### Entries
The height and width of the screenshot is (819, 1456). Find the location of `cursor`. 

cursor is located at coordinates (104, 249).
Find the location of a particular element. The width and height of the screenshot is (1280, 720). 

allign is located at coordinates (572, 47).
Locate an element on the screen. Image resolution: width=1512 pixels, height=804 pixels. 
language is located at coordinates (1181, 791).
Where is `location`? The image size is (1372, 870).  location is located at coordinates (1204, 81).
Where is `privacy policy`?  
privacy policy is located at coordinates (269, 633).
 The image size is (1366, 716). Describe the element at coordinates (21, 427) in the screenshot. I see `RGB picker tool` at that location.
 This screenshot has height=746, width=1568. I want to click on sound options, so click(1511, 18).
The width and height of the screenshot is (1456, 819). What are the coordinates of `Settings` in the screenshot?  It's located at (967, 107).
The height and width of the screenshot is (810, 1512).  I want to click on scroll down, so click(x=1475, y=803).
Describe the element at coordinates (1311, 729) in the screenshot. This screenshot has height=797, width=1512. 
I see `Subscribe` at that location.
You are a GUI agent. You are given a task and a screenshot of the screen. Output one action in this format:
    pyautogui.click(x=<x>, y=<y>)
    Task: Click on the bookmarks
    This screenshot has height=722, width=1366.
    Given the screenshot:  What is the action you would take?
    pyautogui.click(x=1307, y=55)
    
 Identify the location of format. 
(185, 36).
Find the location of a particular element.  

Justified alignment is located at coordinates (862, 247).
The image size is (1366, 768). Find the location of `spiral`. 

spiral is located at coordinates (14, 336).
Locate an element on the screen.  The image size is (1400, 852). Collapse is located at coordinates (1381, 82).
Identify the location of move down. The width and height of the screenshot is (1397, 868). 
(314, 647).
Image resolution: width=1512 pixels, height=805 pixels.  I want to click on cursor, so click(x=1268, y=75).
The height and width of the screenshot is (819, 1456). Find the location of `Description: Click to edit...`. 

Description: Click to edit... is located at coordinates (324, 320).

### Exercise description
Please rewrite all of the records above, substituting "Locate" for every "Find the location of" and leaving everything else unchanged.

### Answer
The height and width of the screenshot is (819, 1456). Locate `cursor`. 

cursor is located at coordinates (104, 249).
Locate a particular element. The width and height of the screenshot is (1280, 720). 

allign is located at coordinates (572, 47).
Locate an element on the screen. Image resolution: width=1512 pixels, height=804 pixels. 
language is located at coordinates (1181, 791).
Where is `location`? The image size is (1372, 870).  location is located at coordinates (1204, 81).
Where is `privacy policy`?  
privacy policy is located at coordinates (269, 633).
 The image size is (1366, 716). Describe the element at coordinates (21, 427) in the screenshot. I see `RGB picker tool` at that location.
 This screenshot has height=746, width=1568. I want to click on sound options, so click(1511, 18).
The width and height of the screenshot is (1456, 819). What are the coordinates of `Settings` in the screenshot?  It's located at (967, 107).
The height and width of the screenshot is (810, 1512).  I want to click on scroll down, so click(x=1475, y=803).
Describe the element at coordinates (1311, 729) in the screenshot. This screenshot has height=797, width=1512. 
I see `Subscribe` at that location.
You are a GUI agent. You are given a task and a screenshot of the screen. Output one action in this format:
    pyautogui.click(x=<x>, y=<y>)
    Task: Click on the bookmarks
    This screenshot has height=722, width=1366.
    Given the screenshot:  What is the action you would take?
    pyautogui.click(x=1307, y=55)
    
 Identify the location of format. 
(185, 36).
Locate a particular element.  

Justified alignment is located at coordinates (862, 247).
The image size is (1366, 768). Locate `spiral`. 

spiral is located at coordinates (14, 336).
Locate an element on the screen.  The image size is (1400, 852). Collapse is located at coordinates (1381, 82).
Identify the location of move down. The width and height of the screenshot is (1397, 868). 
(314, 647).
Image resolution: width=1512 pixels, height=805 pixels.  I want to click on cursor, so click(x=1268, y=75).
The height and width of the screenshot is (819, 1456). Locate `Description: Click to edit...`. 

Description: Click to edit... is located at coordinates (324, 320).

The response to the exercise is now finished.